Wednesday, June 10, 2009

They Don't Miss A Trick

Russia’s central bank may switch some of its reserves from U.S. Treasuries to International Monetary Fund bonds, the bank’s first deputy chairman, Alexei Ulyukayev, said in Moscow today. His comments were confirmed by a bank official who declined to be named, citing bank policy.

Finance Minister Alexei Kudrin said last month that Russia planned to buy $10 billion of IMF bonds using money from its foreign reserves.


and.....

Russian Agricultural Bank, the state- owned lender to the farming industry, plans to sell dollar bonds in the first offering by a Russian lender to foreign investors this year.

The issue by Rosselkhozbank, as the Moscow-based lender is also known, follows OAO Gazprom’s $2.25 billion sale in April, Russia’s only other dollar bond deal of 2009, according to data compiled by Bloomberg. Rosselkhozbank hasn’t set the maturity of its notes, according to a banker involved in the transaction, who declined to be identified before the deal is completed.

Rosselkhozbank hired Barclays Capital and Citigroup Inc. to organize the sale, said the banker.
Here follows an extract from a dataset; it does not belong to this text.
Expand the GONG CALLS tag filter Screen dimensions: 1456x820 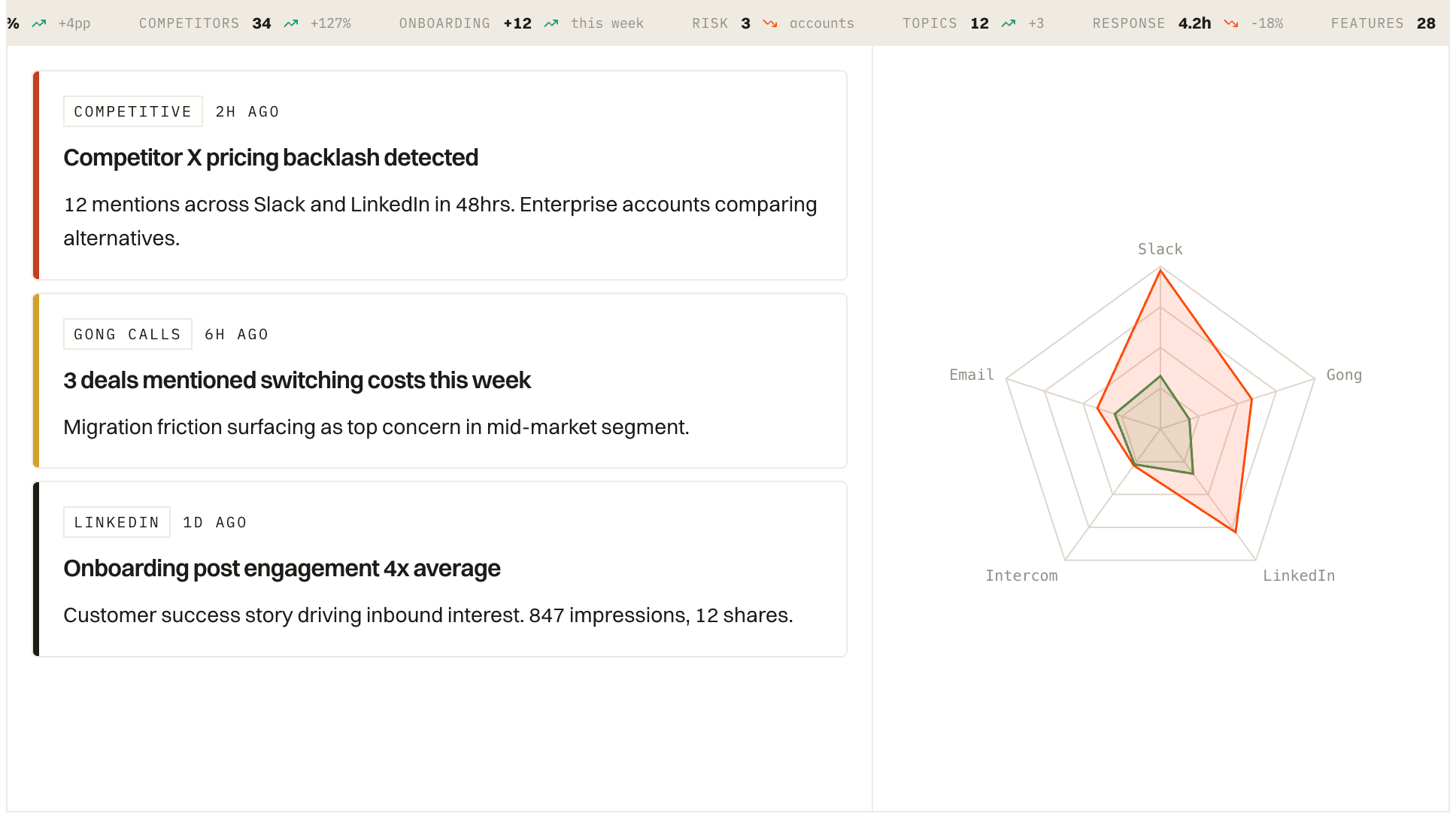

The lender is rated Baa1 by Moody’s Investors Service, the third-lowest investment-grade ranking, and one level lower at BBB by Fitch Ratings.

Vnesheconombank, the nation’s state development bank, is planning a $2 billion sale of one-year notes tomorrow that will be privately placed with Russian commercial lenders and the central bank.

The sale of 10-year notes by Gazprom, Russia’s gas export monopoly, was the country’s biggest-ever corporate bond offering and the first in dollars since July, Bloomberg data show.